Someone to Watch over Me
Sweet Little Mary Sue
Synopsis: Garrett McGill was scheduled to be executed in a week's time for the rape, murder and dismemberment of twenty-five women, but had the police found all of his victims? What if there was one who was being held, to be the first kill for McGill's protégé? Enter Dominic Cobb and his team of professionals, who are committed to the task at hand, but will they have enough time to reach their goal? Can Eames use his skills as The Forger to save her in time, or will it be too late? And can he set his own feelings aside when things take on an intimate tone for him, or will his personal conflicts threaten to destroy the mission, and the woman that he has fallen for?
Disclaimer: I own nothing in the Inception universe. The only things that I can claim as my own are my OC's. I also borrowed the title for this story from the song of the same name, by George Gershwin, with the primary influence coming from the version that was performed by Katharine McPhee.

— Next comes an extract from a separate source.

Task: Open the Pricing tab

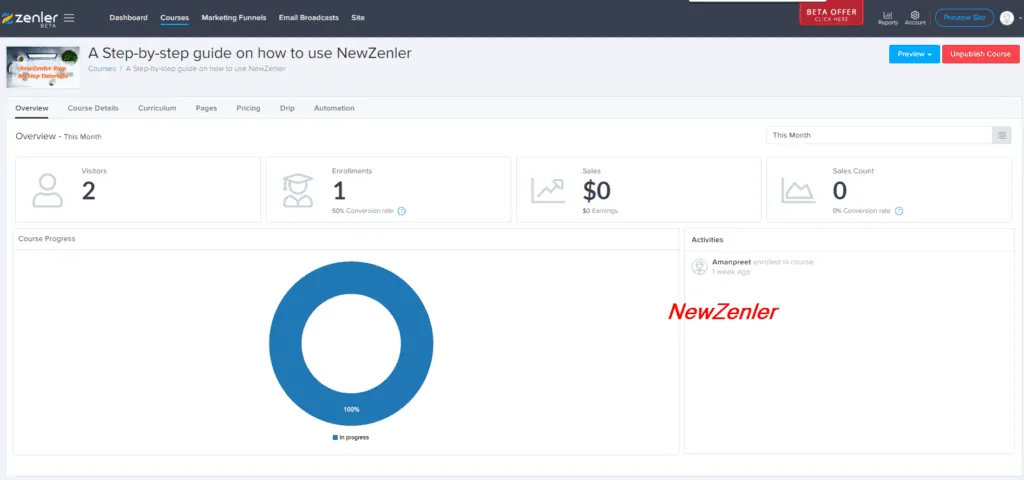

Please Bear With Me: I am the furthest thing from an expert where the Inception world is concerned, so please keep that in mind as you read. I will strive to keep all of the established players in character as much as possible, but this is a love story, beneath all of the suspense and the terror, and as such, Eames will be a tad bit smitten and twitterpated by Sophie, so I can't say for sure how this will affect his personality. I will endeavor to keep things as saccharine free as I can, but I'm going to go ahead and apologize in advance, just in case I stray into the land of lovey-dovey a bit more often than I ought to.
Just So You Know: This story is rated M for violence, mild to moderate cursing and an eventual outpouring of citrusy smut, both limes and lemons.
Chapter One
Eames' POV
I'd heard it said, on more than one occasion, that the craziest of crazies looked as normal as could be, that they were the people who lived next-door, that they worked with you and shopped with you and sat in the pew beside you in church, and maybe that was true, but I don't think that there was anyone who'd say that Garrett McGill looked even remotely normal, not unless they were a complete nutter themselves, that is.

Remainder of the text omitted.